We don't set a default path for the template database apperently. You need to call colabfold_search ... --db2 pdb100_230517. db1 and db3 have default database names (uniref30_2302_db and colabfold_envdb_202108_db respectively)
"prefilter mark_test/test/prof_res colabfold_db_GPU/pdb100_230517.idx mark_test/test/tmp2/2421078915233214753/pref_0 --sub-mat 'aa:blosum62.out,nucl:nucleotide.out' --seed-sub-mat 'aa:VTML80.out,nucl:nucleotide.out' -k 0 --target-search-mode 0 --k-score seq:2147483647,prof:2147483647 --alph-size aa:21,nucl:5 --max-seq-len 65535 --max-seqs 300 --split 0 --split-mode 2 --split-memory-limit 0 -c 0 --cov-mode 0 --comp-bias-corr 1 --comp-bias-corr-scale 1 --diag-score 1 --exact-kmer-matching 0 --mask 1 --mask-prob 0.9 --mask-lower-case 0 --mask-n-repeat 0 --min-ungapped-score 15 --add-self-matches 0 --spaced-kmer-mode 1 --db-load-mode 0 --pca substitution:1.100,context:1.400 --pcb substitution:4.100,context:5.800 --threads 64 --compressed 0 -v 3 -s 7.5
Index version: 16
Generated by: 17.b804f
ScoreMatrix: VTML80.out
Query database size: 1 type: Profile
Estimated memory consumption: 1G
Target database size: 329605 type: Aminoacid
Invalid database read for database data file=colabfold_db_GPU/pdb100_230517.idx, database index=colabfold_db_GPU/pdb100_230517.idx.index
getData: local id (4294967295) >= db size (17)
Error: Prefilter died
Traceback (most recent call last):
File "/share/home/mark/software/ColabFold/localcolabfold/colabfold-conda/bin/colabfold_search", line 8, in
Hi, thank you for your response. I followed your suggestions and adjusted the parameters, but I'm still encountering errors. However, the error message seems to have changed. I used the following command: "colabfold_search ./test.fasta ./colabfold_db_GPU/ ./mark_test/test --gpu 1 --af3-json --use-templates 1 --db2 pdb100_230517"

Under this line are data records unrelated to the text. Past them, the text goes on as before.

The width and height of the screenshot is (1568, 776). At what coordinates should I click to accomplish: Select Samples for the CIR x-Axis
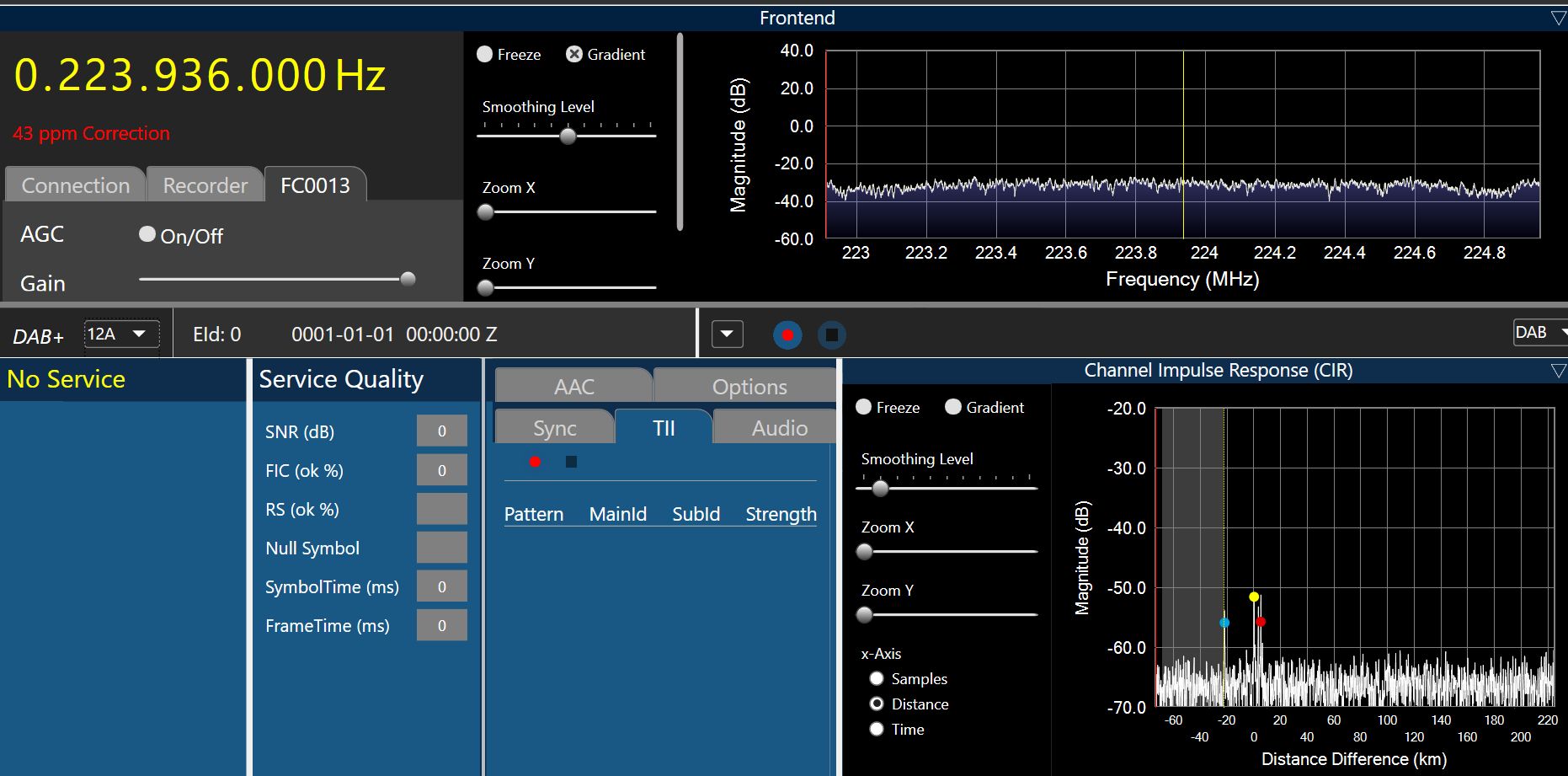click(x=877, y=678)
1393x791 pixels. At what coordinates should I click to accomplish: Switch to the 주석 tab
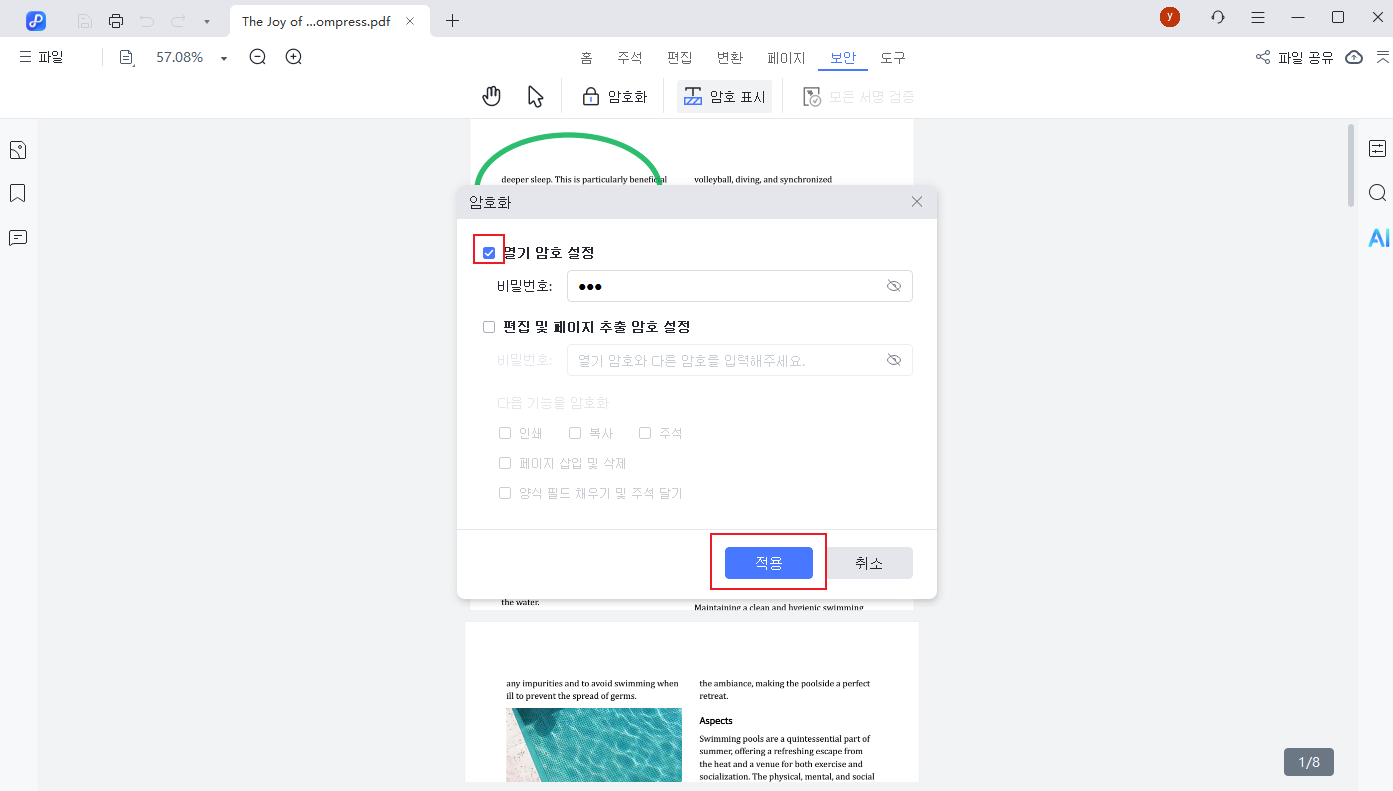(x=630, y=58)
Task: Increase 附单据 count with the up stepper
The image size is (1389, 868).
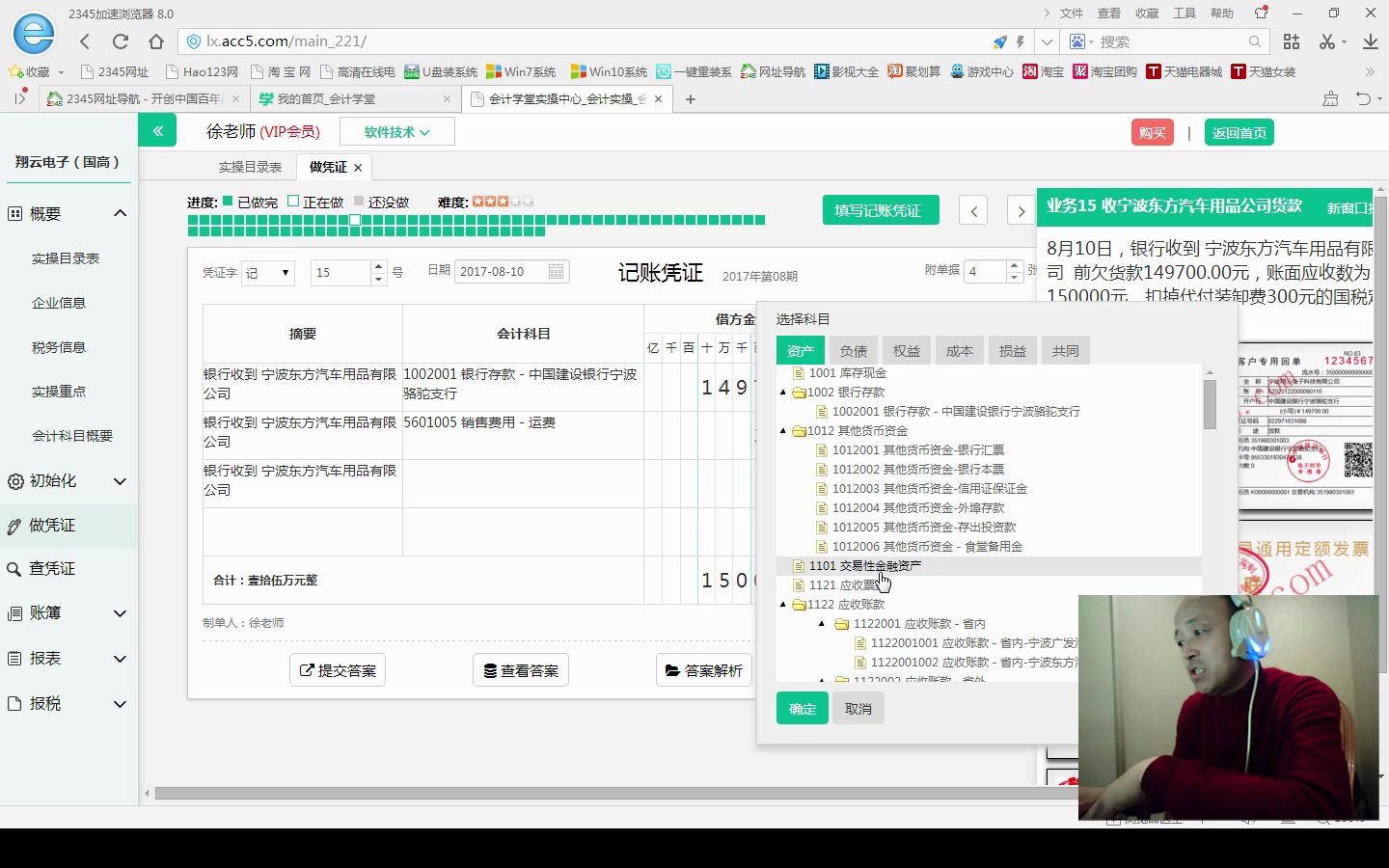Action: [1014, 265]
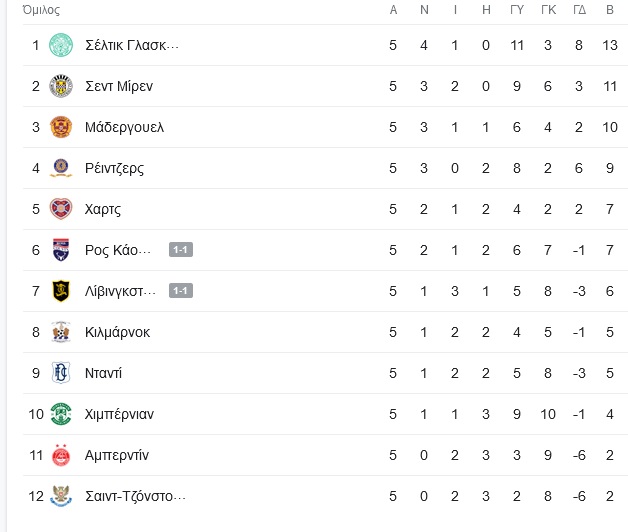
Task: Click the Χιμπέρνιαν team name
Action: [x=119, y=414]
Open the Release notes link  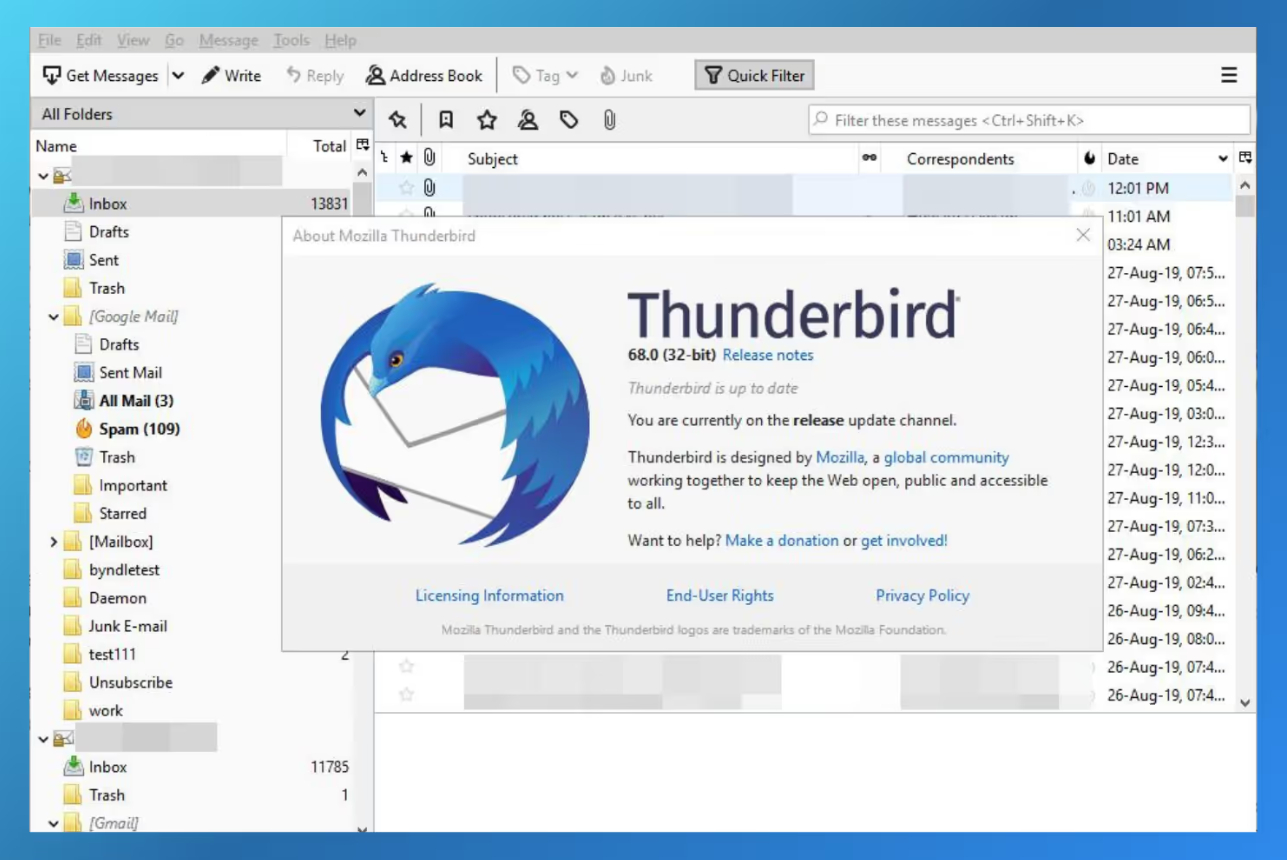point(768,355)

I just pushed a fix (379d101a0a6378243405e962939d104e84d2085a) so the template search also uses gpu correctly
Thank you very much for your response. The issue has been resolved after updating ColabFold. However, I noticed that when using the --use-templates and --af3-json parameters, the generated JSON file for AlphaFold3 still contains an empty template field, and only generates a separate .m8 file. This is different from the JSON file content produced by AlphaFold3's data pipeline. Is there a way to incorporate the template information directly into the JSON file?